El tren es uno de los inventos que representan a la revolución industrial, al progreso y a la civilización europea. Su aparición redujo las distancias. Su desarrollo modificó el paisaje. Y su consolidación afianzó el capitalismo. Para que constituyese una realidad, los hombres arrancaron el hierro y el carbón de las profundidades de la tierra. Preservaron el fuego de las fundiciones como si fuese un tesoro sagrado. Atravesaron la naturaleza con rieles de metal y durmientes de madera. Y, cuando fue necesario, levantaron terraplenes. Abrieron brechas en los bosques. Construyeron puentes sobre ríos y precipicios. Perforaron montañas. Y excavaron cornisas. Ningún clima los detuvo. Ni el de los desiertos. Ni el de las selvas. Ni el de las estepas. Con esfuerzo y paciencia, pusieron estaciones, tanques de agua, talleres y playas de maniobras en cada lugar que era importante para ellos. Tendieron cables telegráficos junto a las vías. Enlazaron poblaciones que, en más de un caso, estaban aisladas total o parcialmente. Y originaron otras. Durante mucho tiempo, el hecho de ser un ingeniero ferroviario, un jefe de estación o un conductor de locomotoras, configuró un motivo de prestigio social. Y, durante mucho tiempo también, la circunstancia de ver el paso de una formación ejerció un encanto particular sobre los observadores de la misma. Pero, un día, eso cambió. El tren dejó de ser un medio de transporte mágico, cómodo y barato que conducía a las personas hasta el sitio en donde vivían, estudiaban, trabajaban o vacacionaban, para convertirse en un medio decadente, ineficaz e inseguro que, en muchas ocasiones, las trasladaba hasta el sitio en donde eran curadas o enterradas. Y esto, ¿por qué fue así? La respuesta, aunque anhelemos lo contrario, no es sencilla.

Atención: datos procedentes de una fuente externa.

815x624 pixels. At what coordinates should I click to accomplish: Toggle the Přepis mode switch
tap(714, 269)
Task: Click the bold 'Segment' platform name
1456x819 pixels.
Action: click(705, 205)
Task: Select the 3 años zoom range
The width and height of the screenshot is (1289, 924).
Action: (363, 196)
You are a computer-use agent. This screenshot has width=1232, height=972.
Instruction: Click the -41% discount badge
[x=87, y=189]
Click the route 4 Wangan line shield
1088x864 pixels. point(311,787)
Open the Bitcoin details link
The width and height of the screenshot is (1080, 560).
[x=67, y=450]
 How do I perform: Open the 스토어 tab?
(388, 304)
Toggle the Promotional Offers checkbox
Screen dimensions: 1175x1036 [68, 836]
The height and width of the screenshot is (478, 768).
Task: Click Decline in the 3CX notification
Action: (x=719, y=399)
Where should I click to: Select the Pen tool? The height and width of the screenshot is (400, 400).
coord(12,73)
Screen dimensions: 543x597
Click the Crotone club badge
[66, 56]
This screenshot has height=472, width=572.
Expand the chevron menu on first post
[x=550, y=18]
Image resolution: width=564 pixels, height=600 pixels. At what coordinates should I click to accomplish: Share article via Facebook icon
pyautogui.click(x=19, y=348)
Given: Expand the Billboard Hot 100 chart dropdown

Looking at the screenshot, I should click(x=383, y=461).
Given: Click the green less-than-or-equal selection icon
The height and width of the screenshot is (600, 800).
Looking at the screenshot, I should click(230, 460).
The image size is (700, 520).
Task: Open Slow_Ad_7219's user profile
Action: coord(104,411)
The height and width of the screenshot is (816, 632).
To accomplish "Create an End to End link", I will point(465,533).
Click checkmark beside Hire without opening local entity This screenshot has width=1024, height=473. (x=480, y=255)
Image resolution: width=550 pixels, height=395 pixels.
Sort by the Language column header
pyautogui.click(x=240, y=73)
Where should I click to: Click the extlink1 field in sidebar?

Con relación a esto último, podemos hablar de los concesionarios, es decir, de los empresarios que administraron las líneas ferroviarias, que priorizaron el lucro en concordancia con los mandamientos del neoliberalismo y que, por lo tanto, no invirtieron lo suficiente para garantizar el mantenimiento y el funcionamiento adecuado de la infraestructura que estuvo a su cargo. Podemos hablar de los funcionarios que no controlaron las acciones y las omisiones de dichos concesionarios como consecuencia de una conducta negligente o dolosa. Podemos hablar de los sindicalistas que consintieron o apoyaron una forma de gestión empresarial que produjo el deterioro y la inutilización del material rodante, el cierre de estaciones y ramales, el despido de trabajadores y la precarización de las condiciones laborales de los que sobrevivieron a los procesos de «racionalización» y de los que accedieron a la categoría de «tercerizados». Podemos hablar del personal que no cuidó la calidad del servicio. Y podemos hablar de los pasajeros que contribuyeron a su empeoramiento al arrojar la basura sobre el piso de las formaciones, al escribir las paredes de las mismas, al poner los pies sobre los asientos, al romper los vidrios de las ventanillas, al robar las luces, etc. Todos aportaron lo suyo. Todos hicieron su parte. Poco a poco, la imagen de los trenes —una imagen asociada a las casitas de los barrios ingleses, a los textos de Raúl Scalabrini Ortiz, a las estatizaciones del peronismo, a los viajes de la época veraniega y a los juguetes de la niñez que reproducían o trataban de reproducir el aspecto de las locomotoras y los vagones—, adquirió un aspecto grisáceo y, por momentos, sombrío.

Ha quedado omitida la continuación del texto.